The maximum redirect URL that can be validated by AM is 2000 characters by default. If the length of the URL exceeds this, validation of the requested goto URL will not succeed and therefore does not redirect to the expected page.
This issue can be resolved by increasing the maximum length of the redirect URL to at least the number stated in the patternMatching debug log. This is an advanced property (org.forgerock.openam.redirecturlvalidator.maxUrlLength).
You can update this property using either the console, Amster or ssoadm:
- Console: navigate to: Configure > Server Defaults > Advanced > org.forgerock.openam.redirecturlvalidator.maxUrlLength and enter the maximum redirect URL length that can be validated.

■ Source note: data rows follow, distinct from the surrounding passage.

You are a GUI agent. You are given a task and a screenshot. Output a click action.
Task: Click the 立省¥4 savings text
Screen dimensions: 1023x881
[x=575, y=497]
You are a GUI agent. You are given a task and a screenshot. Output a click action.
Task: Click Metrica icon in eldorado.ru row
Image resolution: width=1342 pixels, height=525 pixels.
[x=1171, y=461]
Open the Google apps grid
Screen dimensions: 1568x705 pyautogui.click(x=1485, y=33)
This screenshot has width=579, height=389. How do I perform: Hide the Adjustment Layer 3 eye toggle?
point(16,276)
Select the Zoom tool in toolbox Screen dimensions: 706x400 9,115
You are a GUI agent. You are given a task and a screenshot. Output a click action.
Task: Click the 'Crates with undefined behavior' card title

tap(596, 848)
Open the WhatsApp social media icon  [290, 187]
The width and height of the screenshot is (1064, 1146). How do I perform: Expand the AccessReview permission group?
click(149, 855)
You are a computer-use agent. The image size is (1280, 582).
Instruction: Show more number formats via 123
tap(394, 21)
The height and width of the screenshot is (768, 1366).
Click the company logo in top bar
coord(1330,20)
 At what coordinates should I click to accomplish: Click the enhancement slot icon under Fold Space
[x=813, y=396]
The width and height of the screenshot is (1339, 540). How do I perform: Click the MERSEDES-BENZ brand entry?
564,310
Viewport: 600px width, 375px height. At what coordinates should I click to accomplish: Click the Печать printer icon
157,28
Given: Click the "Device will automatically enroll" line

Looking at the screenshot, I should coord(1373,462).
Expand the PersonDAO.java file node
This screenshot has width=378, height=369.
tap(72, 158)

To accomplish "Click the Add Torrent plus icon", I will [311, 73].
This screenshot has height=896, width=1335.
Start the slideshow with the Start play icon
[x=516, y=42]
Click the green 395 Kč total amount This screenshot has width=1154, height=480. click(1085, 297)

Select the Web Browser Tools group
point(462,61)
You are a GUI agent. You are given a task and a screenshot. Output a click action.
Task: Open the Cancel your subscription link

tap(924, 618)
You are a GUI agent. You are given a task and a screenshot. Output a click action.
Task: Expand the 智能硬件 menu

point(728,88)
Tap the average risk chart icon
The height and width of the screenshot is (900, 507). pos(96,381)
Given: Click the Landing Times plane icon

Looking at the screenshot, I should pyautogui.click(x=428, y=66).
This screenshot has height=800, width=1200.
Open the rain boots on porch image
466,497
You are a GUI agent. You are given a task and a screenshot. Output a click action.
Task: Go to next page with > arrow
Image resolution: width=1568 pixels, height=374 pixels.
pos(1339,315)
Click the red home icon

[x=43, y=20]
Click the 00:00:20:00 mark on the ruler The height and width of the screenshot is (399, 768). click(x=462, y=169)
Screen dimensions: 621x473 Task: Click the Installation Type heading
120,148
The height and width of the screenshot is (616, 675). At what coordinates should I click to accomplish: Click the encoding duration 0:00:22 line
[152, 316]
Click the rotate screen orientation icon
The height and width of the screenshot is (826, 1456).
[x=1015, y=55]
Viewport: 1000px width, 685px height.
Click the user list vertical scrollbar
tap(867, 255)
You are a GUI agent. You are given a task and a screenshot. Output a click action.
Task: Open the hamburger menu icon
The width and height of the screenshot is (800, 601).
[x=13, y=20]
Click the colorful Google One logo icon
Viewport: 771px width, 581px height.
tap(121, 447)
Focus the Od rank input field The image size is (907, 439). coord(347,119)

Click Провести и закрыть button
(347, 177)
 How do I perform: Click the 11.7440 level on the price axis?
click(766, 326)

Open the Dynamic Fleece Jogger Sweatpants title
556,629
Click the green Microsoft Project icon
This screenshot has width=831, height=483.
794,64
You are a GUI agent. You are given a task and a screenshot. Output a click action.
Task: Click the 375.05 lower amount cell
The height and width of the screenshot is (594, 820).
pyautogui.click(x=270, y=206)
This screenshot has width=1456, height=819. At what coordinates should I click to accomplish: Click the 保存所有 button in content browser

Amster: follow the steps in How do I update property values in AM (All versions) using Amster? with these values:
- Entity: DefaultAdvancedProperties
- Property: org.forgerock.openam.redirecturlvalidator.maxUrlLength
- ssoadm: enter the following command: $ ./ssoadm update-server-cfg -s default -u [adminID] -f [passwordfile] -a org.forgerock.openam.redirecturlvalidator.maxUrlLength=[length]replacing [adminID], [passwordfile] and [length] with appropriate values.
You must restart the web application container in which AM runs to apply these configuration changes.